İslam, yaradılışın yasalarına uygun olarak aşamalı bir gelişme gösterir. Bir sene önce o 6 Medine’li iman etmişlerdi. Bu sene imanlarının gereği olarak İslam’ı yaşama sözü vermektedirler. Ve bir sene sonra da savaşma sözü vereceklerdir. I. Akabe Biatının anlamı konusunda iki Batılı yazar ilginç ve önemli değerlendirmelerde bulunur. İlki, Karen Armstrong:
“Bu, I. Akabe adıyla anılan toplantıda, politikadan çok din vurgulandı. Eski putperestlik Yesrib’deki (Medine) krizi çözmekte etkili olamamıştı ve insanlar yeni bir ideolojiye hazırdı. Hz.
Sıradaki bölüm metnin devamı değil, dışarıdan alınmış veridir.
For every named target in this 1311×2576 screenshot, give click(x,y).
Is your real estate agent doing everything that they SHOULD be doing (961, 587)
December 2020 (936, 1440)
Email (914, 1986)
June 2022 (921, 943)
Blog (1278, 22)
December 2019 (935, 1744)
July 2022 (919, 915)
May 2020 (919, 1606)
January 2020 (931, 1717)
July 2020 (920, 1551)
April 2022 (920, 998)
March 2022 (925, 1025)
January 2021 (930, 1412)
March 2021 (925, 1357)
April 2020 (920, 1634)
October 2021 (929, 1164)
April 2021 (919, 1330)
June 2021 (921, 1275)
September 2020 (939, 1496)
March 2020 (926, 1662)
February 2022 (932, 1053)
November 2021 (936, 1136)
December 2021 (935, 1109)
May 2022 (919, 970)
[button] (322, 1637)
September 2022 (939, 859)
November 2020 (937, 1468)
Muhammed’in dini şartları, Müslümanların diğer insanlara karşı belli haklara sahip bireyler olarak saygı duymasını sağlayacaktı; bu yeni ahlak değerleri, grubu bireylerden daha önemli kabul eden eski kabile idealinin yerini alacaktı. Bu yeni bireyselcilik, yeni tür bir toplumun temellerini mümkün kılacaktı, çünkü Yesrib’deki insanların, yeterli kaynakların bulunmadığı çöldeki durumun aksine, bir kişinin kazancının bir diğerinin kaybı anlamına gelmediğini anlamasını sağlayacaktı.”
Ve ikinci olarak, Anne-Marie Delcambre:
“Bu biat çok ciddi bir şeydir. Ataları ve soyağacı olmadan bireyin kavranamadığı bu çöl Arap toplumunda, Hz. Muhammed kendi sülalesiyle bütün bağlarını kendi isteğiyle keser. Böylece kabile yasasının aşıldığını ileri sürer; önemli olan kan bağları değildir, fakat ortak bir ideal üzerine kurulmuş fikir ve inanç birliğidir. Dolayısıyla kabile kavramının yerine artık “Ümmet” kavramı geçer.
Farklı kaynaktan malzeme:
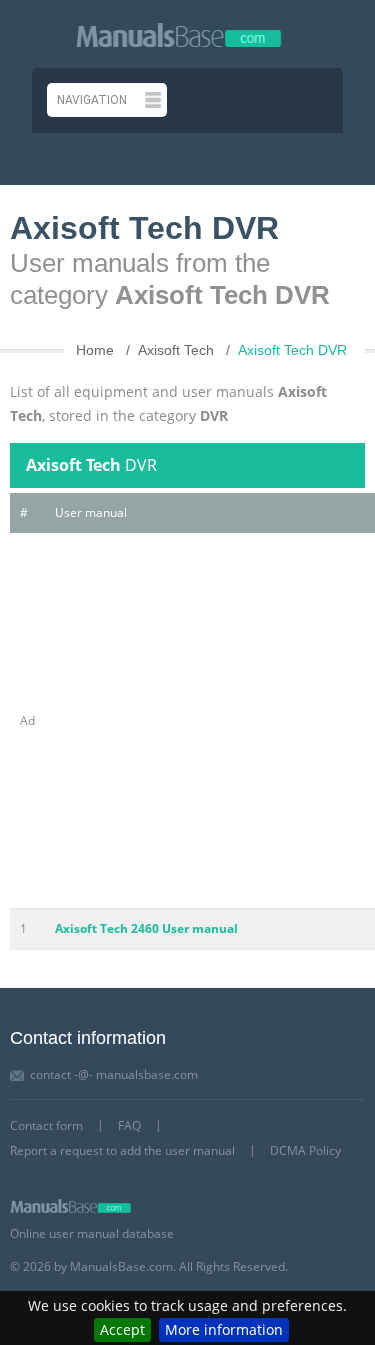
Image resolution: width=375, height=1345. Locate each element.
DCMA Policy (305, 1150)
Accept (122, 1329)
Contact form (46, 1125)
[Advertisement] (187, 720)
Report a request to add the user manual (122, 1150)
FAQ (129, 1125)
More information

Medine’liler geri döndükten sonra Hz. Muhammed’e bir mektup yazarak kendilerine bir öğretmen vermesini isterler. Onlara İslam’ı ve Kur’an okumayı öğretecek namaz kılmayı gösterecek bir öğretmen, Umeyr oğlu Mus’ab seçilir.
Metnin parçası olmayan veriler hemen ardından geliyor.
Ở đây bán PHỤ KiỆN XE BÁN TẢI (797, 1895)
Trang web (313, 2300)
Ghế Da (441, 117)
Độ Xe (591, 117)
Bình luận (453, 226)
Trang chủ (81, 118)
Mus’ab ilk Müslümanlardandır. Mekke’nin en yakışıklı ve zengin genci iken dünyaya ait her şeyi elinin tersi ile itmiş ve senelerden beridir, yarı aç yarı tok bir hayatı dini için canına minnet bilmiş olgun bir Müslüman… Medine’lilere öğreteceği şeyleri kendinden çok büyük bedeller ödeyerek öğrenmiş ve yaşamış bir Müslüman. Ve Medine’den gelenler, Mus’ab’la beraber 13 kişi olurlar.
Bir sene sonra tekrar geleceklerdir. Söz verirler.